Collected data
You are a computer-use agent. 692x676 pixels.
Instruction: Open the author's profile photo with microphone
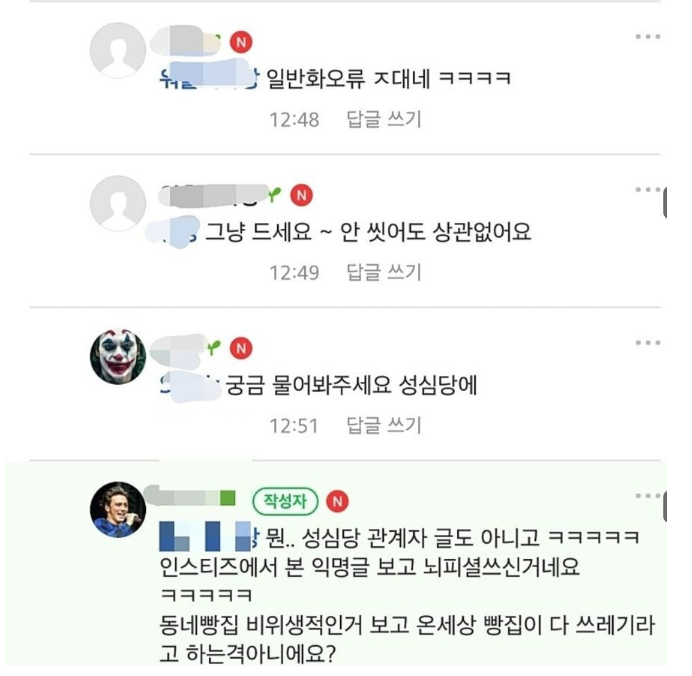[118, 510]

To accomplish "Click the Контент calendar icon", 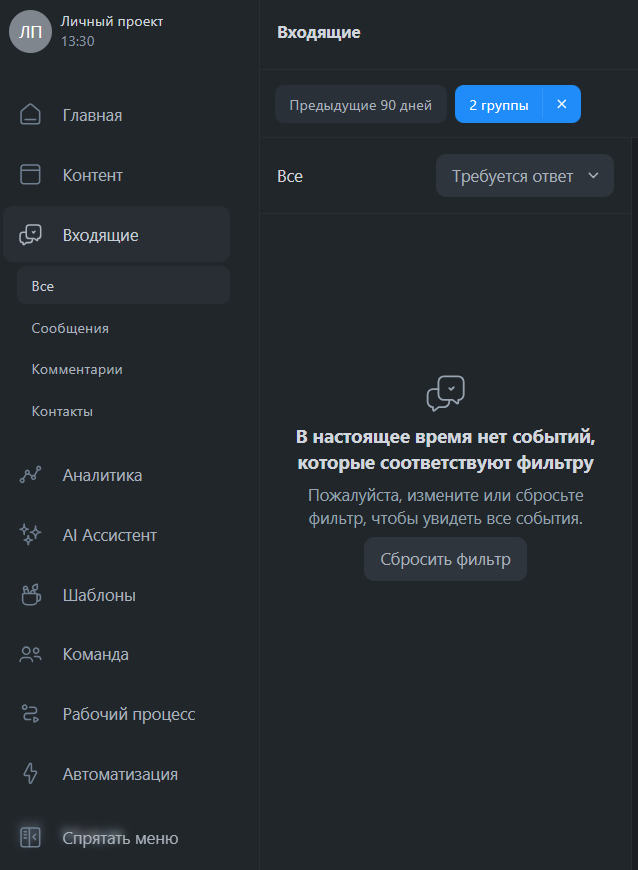I will point(31,175).
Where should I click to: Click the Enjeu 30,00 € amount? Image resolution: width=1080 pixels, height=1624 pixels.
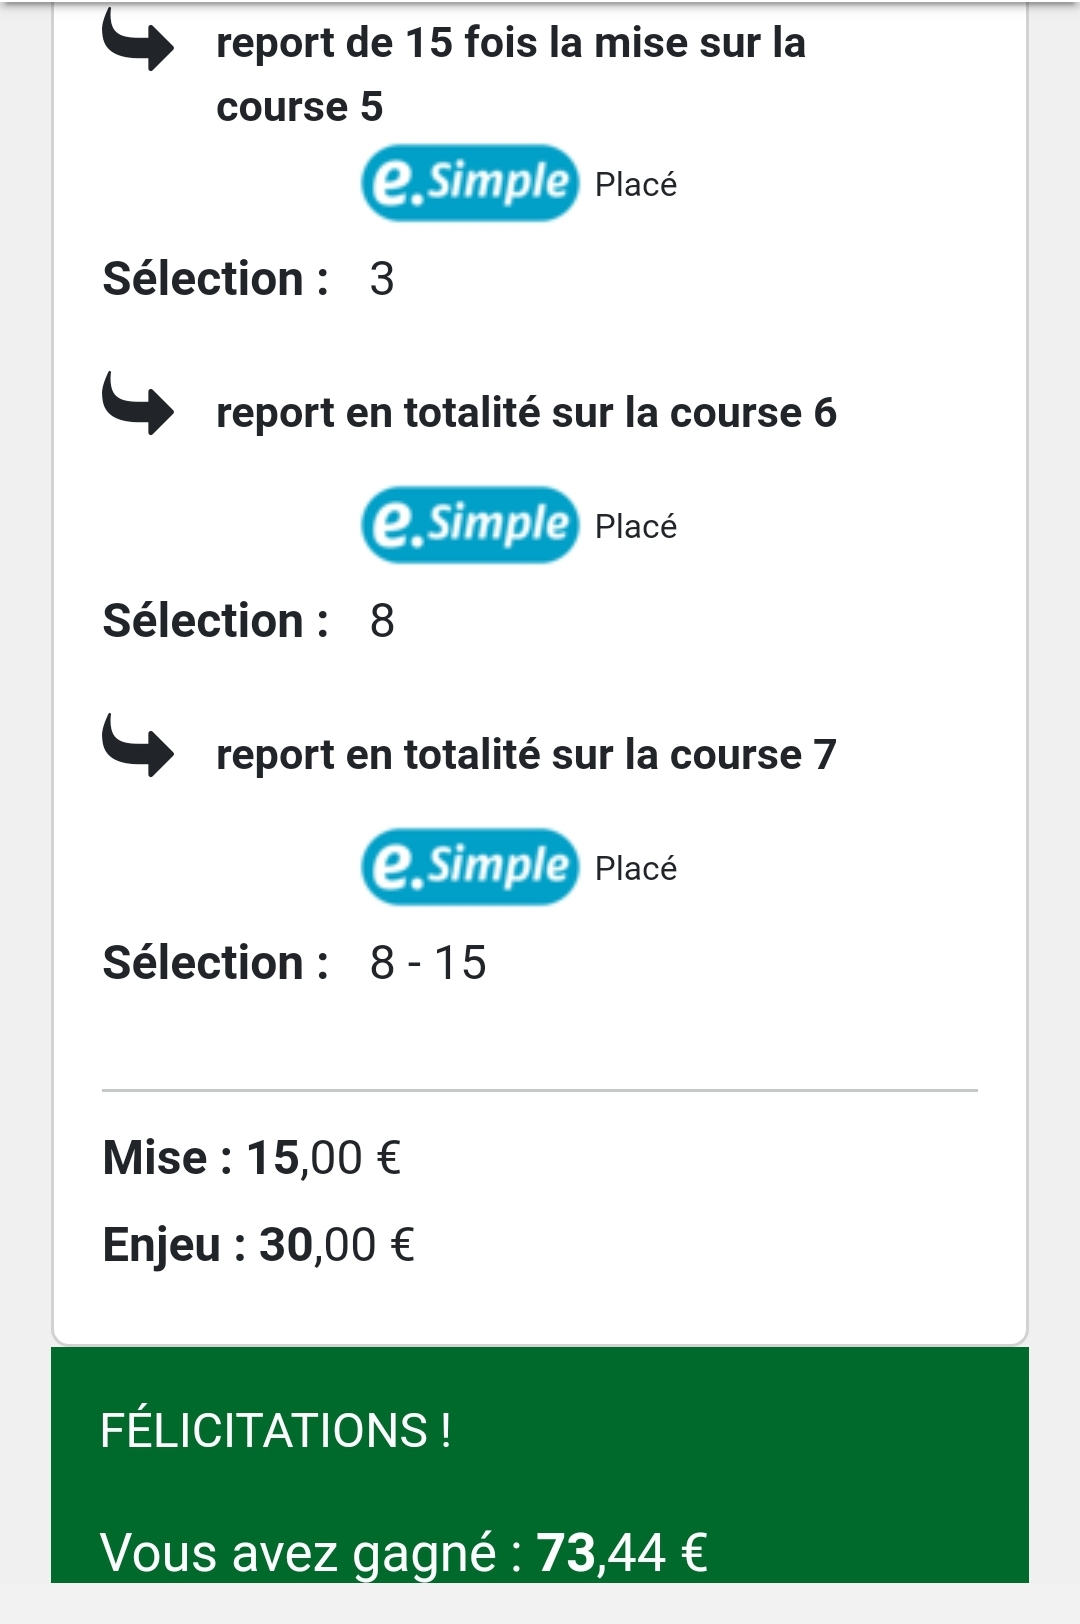(x=337, y=1245)
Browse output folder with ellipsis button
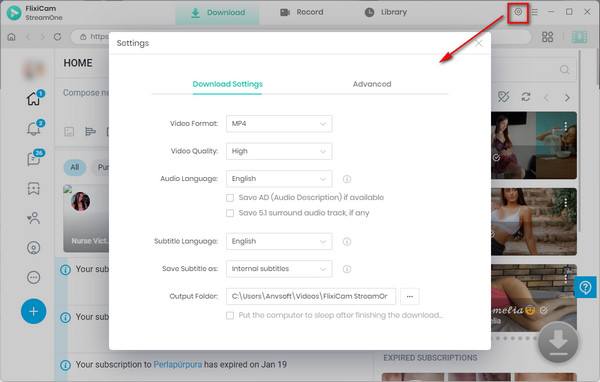This screenshot has height=382, width=600. [x=410, y=296]
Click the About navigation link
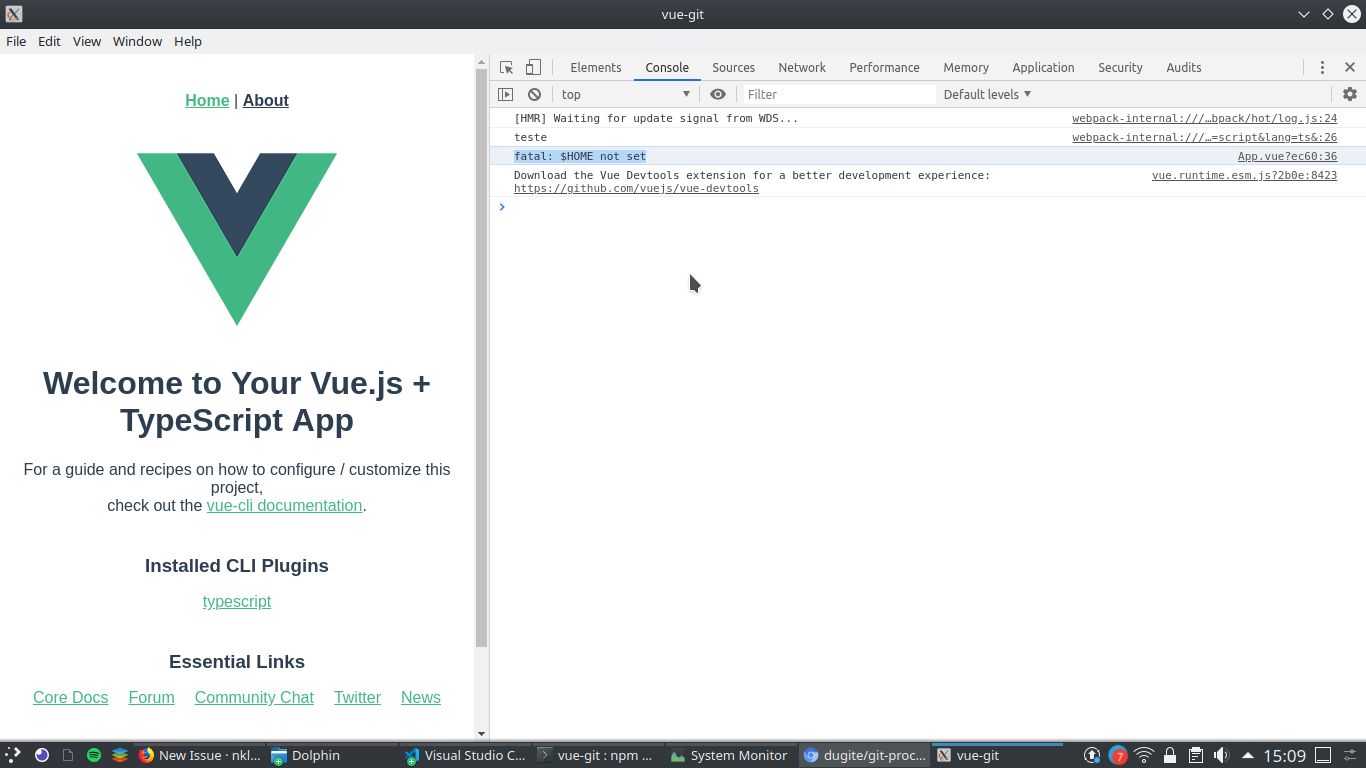Viewport: 1366px width, 768px height. (265, 100)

Your goal: Counting the line with "Browse output folder with ellipsis button" and the last line of the data above, transcribe those two lines and every line between them exactly, without the pictures.

Written answer:
Browse output folder with ellipsis button
This screenshot has height=382, width=600. [x=410, y=296]
Click the About navigation link
Viewport: 1366px width, 768px height. (265, 100)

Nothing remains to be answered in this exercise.